» SET TASK
Recast the rows below as a Markdown table with two columns, "No." and "Line". Give every non-blank line its own table row, numbered in order.

** Start SUPPLIED ENTRIES **

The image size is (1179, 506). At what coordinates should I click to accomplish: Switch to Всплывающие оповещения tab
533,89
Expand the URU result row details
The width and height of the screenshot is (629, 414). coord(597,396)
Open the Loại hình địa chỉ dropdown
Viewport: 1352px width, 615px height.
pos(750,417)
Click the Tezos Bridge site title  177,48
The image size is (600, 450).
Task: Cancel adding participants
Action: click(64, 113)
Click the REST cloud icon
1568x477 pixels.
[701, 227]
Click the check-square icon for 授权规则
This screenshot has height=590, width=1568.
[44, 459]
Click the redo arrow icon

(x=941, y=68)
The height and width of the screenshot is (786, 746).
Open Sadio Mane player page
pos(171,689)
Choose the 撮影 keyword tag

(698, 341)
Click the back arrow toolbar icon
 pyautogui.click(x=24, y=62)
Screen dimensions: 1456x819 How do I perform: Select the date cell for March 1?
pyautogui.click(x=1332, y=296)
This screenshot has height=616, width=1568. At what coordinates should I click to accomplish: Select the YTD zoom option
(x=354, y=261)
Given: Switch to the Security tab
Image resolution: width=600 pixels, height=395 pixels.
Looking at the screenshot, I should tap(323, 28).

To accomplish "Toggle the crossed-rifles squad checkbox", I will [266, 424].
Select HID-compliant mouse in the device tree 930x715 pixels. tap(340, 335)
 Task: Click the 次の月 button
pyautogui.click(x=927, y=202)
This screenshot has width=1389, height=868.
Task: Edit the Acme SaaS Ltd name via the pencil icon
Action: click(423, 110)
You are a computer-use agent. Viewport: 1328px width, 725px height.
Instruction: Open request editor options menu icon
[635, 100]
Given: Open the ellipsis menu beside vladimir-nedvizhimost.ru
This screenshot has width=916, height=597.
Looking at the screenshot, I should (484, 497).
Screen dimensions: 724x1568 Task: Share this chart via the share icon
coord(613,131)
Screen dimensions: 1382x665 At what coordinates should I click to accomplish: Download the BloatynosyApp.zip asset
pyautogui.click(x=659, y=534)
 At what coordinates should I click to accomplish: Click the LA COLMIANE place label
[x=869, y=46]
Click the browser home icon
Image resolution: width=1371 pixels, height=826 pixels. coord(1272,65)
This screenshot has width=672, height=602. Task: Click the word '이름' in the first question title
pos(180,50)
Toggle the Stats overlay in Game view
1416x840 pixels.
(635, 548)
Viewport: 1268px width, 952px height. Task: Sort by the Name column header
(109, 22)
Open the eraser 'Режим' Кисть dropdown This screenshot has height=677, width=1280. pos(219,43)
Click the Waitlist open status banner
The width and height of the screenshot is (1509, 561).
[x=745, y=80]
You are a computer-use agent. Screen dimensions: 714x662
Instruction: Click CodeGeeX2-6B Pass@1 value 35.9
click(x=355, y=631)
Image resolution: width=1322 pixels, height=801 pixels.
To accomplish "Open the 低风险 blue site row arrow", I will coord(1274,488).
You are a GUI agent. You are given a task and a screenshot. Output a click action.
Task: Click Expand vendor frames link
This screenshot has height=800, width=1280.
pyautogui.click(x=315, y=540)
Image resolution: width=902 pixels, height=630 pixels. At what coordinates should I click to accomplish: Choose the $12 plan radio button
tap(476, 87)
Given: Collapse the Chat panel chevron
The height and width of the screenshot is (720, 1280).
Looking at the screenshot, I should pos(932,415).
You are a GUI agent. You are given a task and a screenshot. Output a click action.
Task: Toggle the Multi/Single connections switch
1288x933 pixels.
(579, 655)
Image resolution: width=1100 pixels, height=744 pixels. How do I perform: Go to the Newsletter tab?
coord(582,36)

** End SUPPLIED ENTRIES **

» RESULT OF THIS EXERCISE
| No. | Line |
|---|---|
| 1 | The image size is (1179, 506). At what coordinates should I click to accomplish: Switch to Всплывающие оповещения tab |
| 2 | 533,89 |
| 3 | Expand the URU result row details |
| 4 | The width and height of the screenshot is (629, 414). coord(597,396) |
| 5 | Open the Loại hình địa chỉ dropdown |
| 6 | Viewport: 1352px width, 615px height. |
| 7 | pos(750,417) |
| 8 | Click the Tezos Bridge site title  177,48 |
| 9 | The image size is (600, 450). |
| 10 | Task: Cancel adding participants |
| 11 | Action: click(64, 113) |
| 12 | Click the REST cloud icon |
| 13 | 1568x477 pixels. |
| 14 | [701, 227] |
| 15 | Click the check-square icon for 授权规则 |
| 16 | This screenshot has height=590, width=1568. |
| 17 | [44, 459] |
| 18 | Click the redo arrow icon |
| 19 | (x=941, y=68) |
| 20 | The height and width of the screenshot is (786, 746). |
| 21 | Open Sadio Mane player page |
| 22 | pos(171,689) |
| 23 | Choose the 撮影 keyword tag |
| 24 | (698, 341) |
| 25 | Click the back arrow toolbar icon |
| 26 |  pyautogui.click(x=24, y=62) |
| 27 | Screen dimensions: 1456x819 How do I perform: Select the date cell for March 1? |
| 28 | pyautogui.click(x=1332, y=296) |
| 29 | This screenshot has height=616, width=1568. At what coordinates should I click to accomplish: Select the YTD zoom option |
| 30 | (x=354, y=261) |
| 31 | Given: Switch to the Security tab |
| 32 | Image resolution: width=600 pixels, height=395 pixels. |
| 33 | Looking at the screenshot, I should tap(323, 28). |
| 34 | To accomplish "Toggle the crossed-rifles squad checkbox", I will [266, 424]. |
| 35 | Select HID-compliant mouse in the device tree 930x715 pixels. tap(340, 335) |
| 36 |  Task: Click the 次の月 button |
| 37 | pyautogui.click(x=927, y=202) |
| 38 | This screenshot has width=1389, height=868. |
| 39 | Task: Edit the Acme SaaS Ltd name via the pencil icon |
| 40 | Action: click(423, 110) |
| 41 | You are a computer-use agent. Viewport: 1328px width, 725px height. |
| 42 | Instruction: Open request editor options menu icon |
| 43 | [635, 100] |
| 44 | Given: Open the ellipsis menu beside vladimir-nedvizhimost.ru |
| 45 | This screenshot has width=916, height=597. |
| 46 | Looking at the screenshot, I should (484, 497). |
| 47 | Screen dimensions: 724x1568 Task: Share this chart via the share icon |
| 48 | coord(613,131) |
| 49 | Screen dimensions: 1382x665 At what coordinates should I click to accomplish: Download the BloatynosyApp.zip asset |
| 50 | pyautogui.click(x=659, y=534) |
| 51 |  At what coordinates should I click to accomplish: Click the LA COLMIANE place label |
| 52 | [x=869, y=46] |
| 53 | Click the browser home icon |
| 54 | Image resolution: width=1371 pixels, height=826 pixels. coord(1272,65) |
| 55 | This screenshot has width=672, height=602. Task: Click the word '이름' in the first question title |
| 56 | pos(180,50) |
| 57 | Toggle the Stats overlay in Game view |
| 58 | 1416x840 pixels. |
| 59 | (635, 548) |
| 60 | Viewport: 1268px width, 952px height. Task: Sort by the Name column header |
| 61 | (109, 22) |
| 62 | Open the eraser 'Режим' Кисть dropdown This screenshot has height=677, width=1280. pos(219,43) |
| 63 | Click the Waitlist open status banner |
| 64 | The width and height of the screenshot is (1509, 561). |
| 65 | [x=745, y=80] |
| 66 | You are a computer-use agent. Screen dimensions: 714x662 |
| 67 | Instruction: Click CodeGeeX2-6B Pass@1 value 35.9 |
| 68 | click(x=355, y=631) |
| 69 | Image resolution: width=1322 pixels, height=801 pixels. |
| 70 | To accomplish "Open the 低风险 blue site row arrow", I will coord(1274,488). |
| 71 | You are a GUI agent. You are given a task and a screenshot. Output a click action. |
| 72 | Task: Click Expand vendor frames link |
| 73 | This screenshot has height=800, width=1280. |
| 74 | pyautogui.click(x=315, y=540) |
| 75 | Image resolution: width=902 pixels, height=630 pixels. At what coordinates should I click to accomplish: Choose the $12 plan radio button |
| 76 | tap(476, 87) |
| 77 | Given: Collapse the Chat panel chevron |
| 78 | The height and width of the screenshot is (720, 1280). |
| 79 | Looking at the screenshot, I should pos(932,415). |
| 80 | You are a GUI agent. You are given a task and a screenshot. Output a click action. |
| 81 | Task: Toggle the Multi/Single connections switch |
| 82 | 1288x933 pixels. |
| 83 | (579, 655) |
| 84 | Image resolution: width=1100 pixels, height=744 pixels. How do I perform: Go to the Newsletter tab? |
| 85 | coord(582,36) |